Standing in front of a foldable cot inside his tent, Tulsi Das Chowdhry picks up an old plastic box, his makeup kit. Inside, there is a bottle of liquid foundation, red lipstick, and a powder puff. He dots his wrinkled face with foundation, then spreads it evenly. Next, he reaches for a box of white zinc oxide powder. He will mix it with coconut oil and apply it around his eyes.
But first, he says a quick prayer while holding the box. Once his makeup is done, Tulsi changes into a shiny suit with a matching hat. The wizened 77-year-old is now ready for his act as the oldest circus clown in the country at the Great Bombay Circus.
Born in Chhapra, Bihar, Tulsi joined the company when he was 13 years old. “They had pitched their tent in our town and I happened to go for a show with my friends and family,” he recalls. For the first time, Tulsi Das saw people with dwarfism, like him. “They were all dressed as clowns, making people laugh,” he adds. He made up his mind to join them, for he had been dealing with ridicule from people in his town. “My friends too told me that the circus was apt for someone like me,“ he says.

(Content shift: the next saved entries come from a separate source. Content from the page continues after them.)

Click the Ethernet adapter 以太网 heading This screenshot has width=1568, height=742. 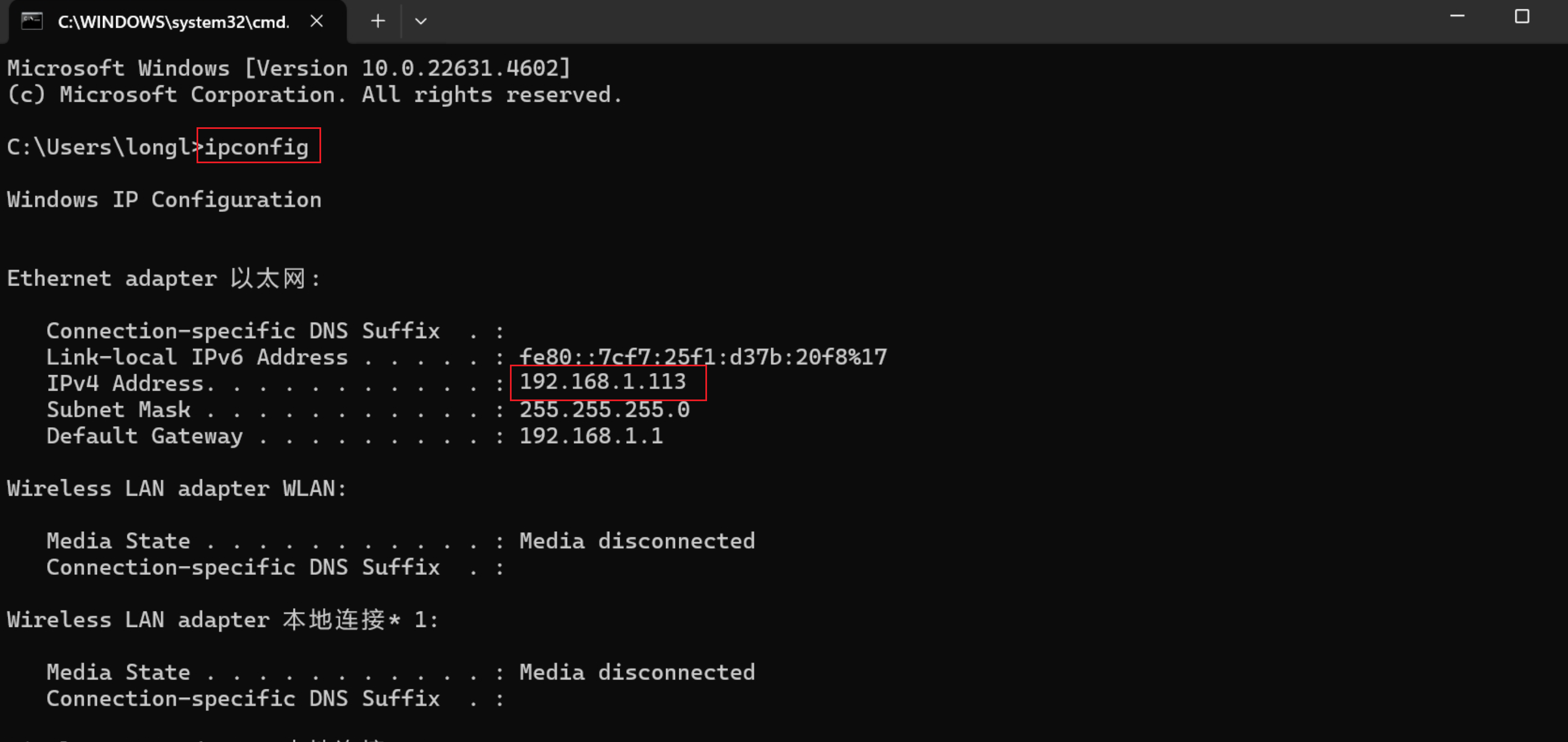tap(163, 278)
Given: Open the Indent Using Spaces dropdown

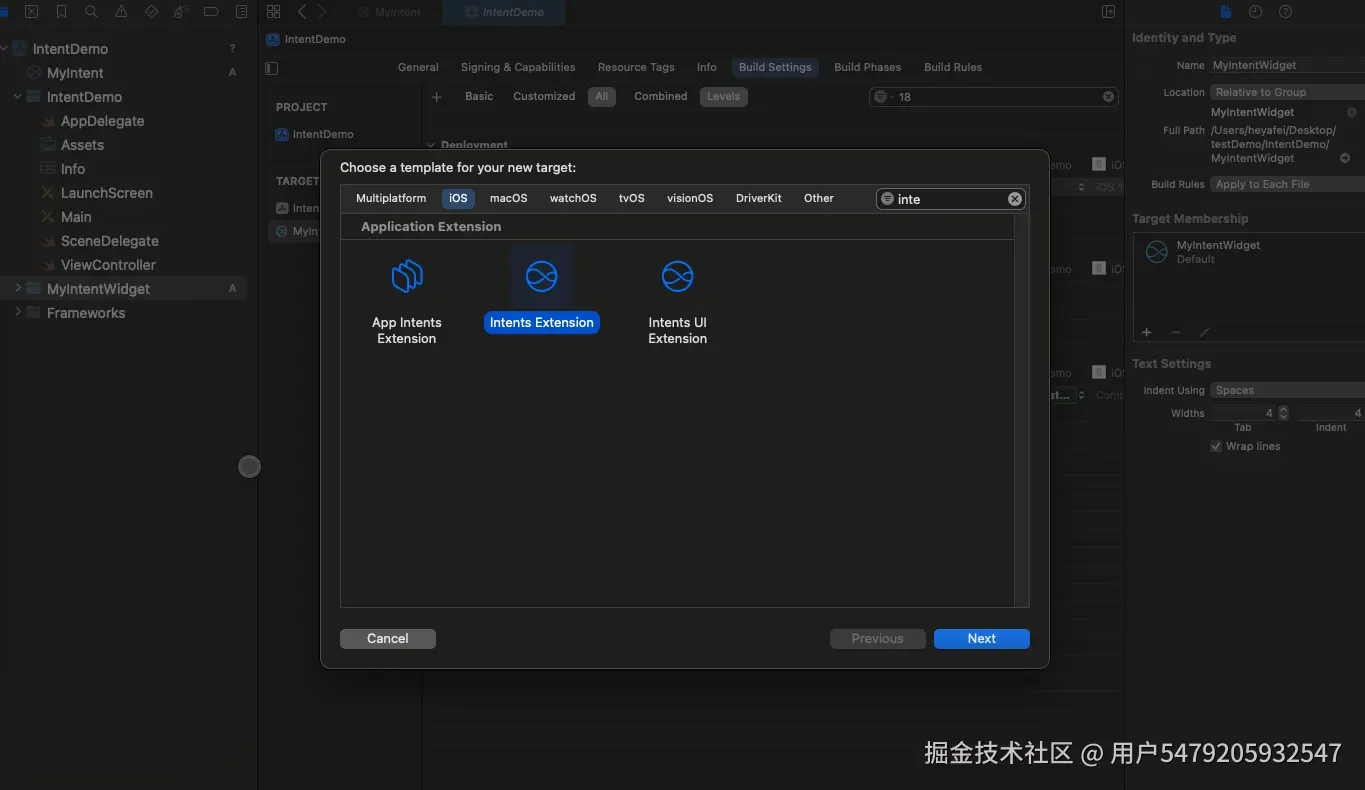Looking at the screenshot, I should (x=1285, y=390).
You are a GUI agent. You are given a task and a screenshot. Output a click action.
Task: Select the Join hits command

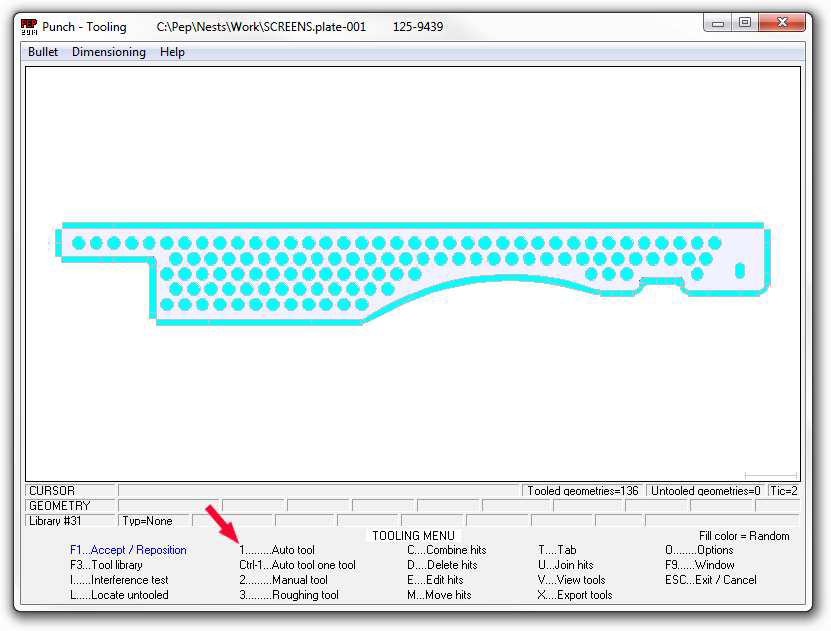coord(565,565)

The company took him in, and soon, Tulsi was in the able hands of his “gurus”, senior clowns Bhagyarath, Karnan, Prem Bahadur, and Damodaran. “They taught me facial expressions, body language, showed me how to do my own makeup. Which is why every time I apply makeup, I send them my gratitude,” he says.
Tulsi remembers the first time he waked into the big top in front of a huge audience, all dressed up. “I went numb, didn’t not know what to do,” he says. But his seniors held his hand, and gently eased him onto the stage.
Now, 63 years later, his fellow artistes refer to him as ‘mama.’ Tulsi raised several of them, right from feeding them when they were toddlers to rocking them to sleep.
He never married. “But I have been in love,” he says, his voice dipping. “She was the daughter of a couple from our company and grew up here. She too was in love with me.” He says he didn’t express his feelings for her, and she eventually married someone else. “Marriage wouldn’t have worked for me.”
As a part of the circus, he has has travelled across the country, and counts Tamil Nadu among his favourite places. “People here respect artistes and applaud our performance generously, which keeps us going,” he says. He adds, however, that there have been several occasions when people in the audience have made fun of them. “I fake laughter and tears, but sometimes, I cry for real on stage. But no one will see the difference.”
Tulsi now does simple acts despite the company asking him to retire. He wakes up every day and dresses up for three shows a day, sometimes four. The circus is so much a part of him that he says he cannot do anything else. He is a cancer survivor, and agrees that his body is not what it used to be. “I will die here,” he says. “This circus is my life.”
A shrill bell goes off inside the big top. Tulsi takes slow strides towards it from his tent. It is time for his next show.
The Great Bombay Circus is now in Coimbatore till the first week of August. There will be three shows every day at 1pm, 4pm and 7pm. It is headed to Tirupati next and will be in Chennai in December.